# What weekend is the running bear in North Bay?



## CLASSICHUNTER (May 20, 2005)

*when*

running bear aug 7 and 8th on site camping primitive.. toilets no showeres lake near by... great food and great shoot great people...


----------



## trapper1 (Nov 9, 2004)

I'll second that:thumbs_up
see ya there Ted


----------



## mike106 (Mar 12, 2007)

*north bay shoot*

one of the best shoots around can't wait :darkbeer:


----------



## btmckay (Dec 7, 2003)

There is a campsite that's less than 5 mins away. Its less than $20 a nite for a tent site, I do believe. My wife and I have stayed there the last 2 yrs. Its nice and clean and has showers:thumbs_up In the past if you didn't get to the shoot early on friday camping was full, so we decided to stay at the campgrounds I do believe the name is Dreany Haven(if it isn't its Dreamy Haven:wink
Brian


----------



## HyperFlow (Jul 25, 2009)

Last year there was a bunch of campers and tents on site. Not sure how much it was or what not but there was a bunch of ppl camping on site.

It is a great shoot, i really injoyed it last year even tho my nervs got the best of me.


----------



## 56Bearbow (Jun 5, 2008)

How much do they charge to shoot and camp at running bear?


----------



## Maxtor (Jan 7, 2007)

Ya, if anyone has more information on this shoot, could you please post it here.

Thanks


----------



## dmarwick (Aug 23, 2007)

Thanks for all the information guys. I'd like to know if you can book sites at the shoot ahead of time for camping or if it is first come first serve. 

Who would a guy call to find out all this stuff?


----------



## #1 big archer (Mar 21, 2008)

*3-D targets @ the running bear*

does any one know if the mid section will be replaced this year on the 3-D targets???


----------



## Maxtor (Jan 7, 2007)

#1 big archer said:


> does any one know if the mid section will be replaced this year on the 3-D targets???

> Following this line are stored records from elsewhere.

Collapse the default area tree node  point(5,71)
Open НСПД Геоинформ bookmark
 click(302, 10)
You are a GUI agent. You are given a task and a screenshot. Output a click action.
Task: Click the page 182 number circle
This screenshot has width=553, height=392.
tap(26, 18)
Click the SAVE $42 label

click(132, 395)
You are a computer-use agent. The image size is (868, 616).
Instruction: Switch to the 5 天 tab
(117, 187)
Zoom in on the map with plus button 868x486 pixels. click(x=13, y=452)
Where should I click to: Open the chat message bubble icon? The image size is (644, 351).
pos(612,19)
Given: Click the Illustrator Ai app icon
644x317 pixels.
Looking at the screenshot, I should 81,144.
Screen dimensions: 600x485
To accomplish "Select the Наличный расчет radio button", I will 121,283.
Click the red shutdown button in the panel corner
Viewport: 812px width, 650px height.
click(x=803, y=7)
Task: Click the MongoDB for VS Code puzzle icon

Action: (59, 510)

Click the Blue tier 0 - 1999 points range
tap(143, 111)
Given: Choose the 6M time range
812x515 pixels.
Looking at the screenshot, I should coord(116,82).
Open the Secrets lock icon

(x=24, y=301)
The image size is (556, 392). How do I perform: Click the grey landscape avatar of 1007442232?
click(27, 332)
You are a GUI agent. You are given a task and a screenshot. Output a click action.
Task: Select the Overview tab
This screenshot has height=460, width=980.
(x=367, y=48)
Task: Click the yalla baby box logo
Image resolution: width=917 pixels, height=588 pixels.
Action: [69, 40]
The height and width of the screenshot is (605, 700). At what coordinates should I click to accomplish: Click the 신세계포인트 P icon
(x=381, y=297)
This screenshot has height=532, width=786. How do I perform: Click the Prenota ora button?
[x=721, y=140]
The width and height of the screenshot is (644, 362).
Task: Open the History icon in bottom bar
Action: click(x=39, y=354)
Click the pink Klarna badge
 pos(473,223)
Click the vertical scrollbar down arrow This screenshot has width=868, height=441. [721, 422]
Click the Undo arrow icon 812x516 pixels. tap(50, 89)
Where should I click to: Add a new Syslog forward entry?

What happened? Were there some arrows blowing through the targets, or just couldn't see the lines for the 10's and 12's?


----------



## HyperFlow (Jul 25, 2009)

Theres a few targets the lines are hard to see but you can see them on all of them. We didn;t have any problems with blowing trew any targets and we we;re all shooting 70lbs bows.


----------



## CLASSICHUNTER (May 20, 2005)

*camping*

camping is a first come first served... no charge for camping other than ric and carl charge a beer from each person for the show lol lol ...shoot 30 bucks dinner sat included reservations not needed.. and like 80 targets to shoot over 2 days if I remember right.. just show up... and I picked up some fire works in the states.... bigger and better lol lol mmmmmmm bigger rockets...


----------



## CLASSICHUNTER (May 20, 2005)

*special venue*



CLASSICHUNTER said:


> camping is a first come first served... no charge for camping other than ric and carl charge a beer from each person for the show lol lol ...shoot 30 bucks dinner sat included reservations not needed.. and like 80 targets to shoot over 2 days if I remember right.. just show up... and I picked up some fire works in the states.... bigger and better lol lol mmmmmmm bigger rockets...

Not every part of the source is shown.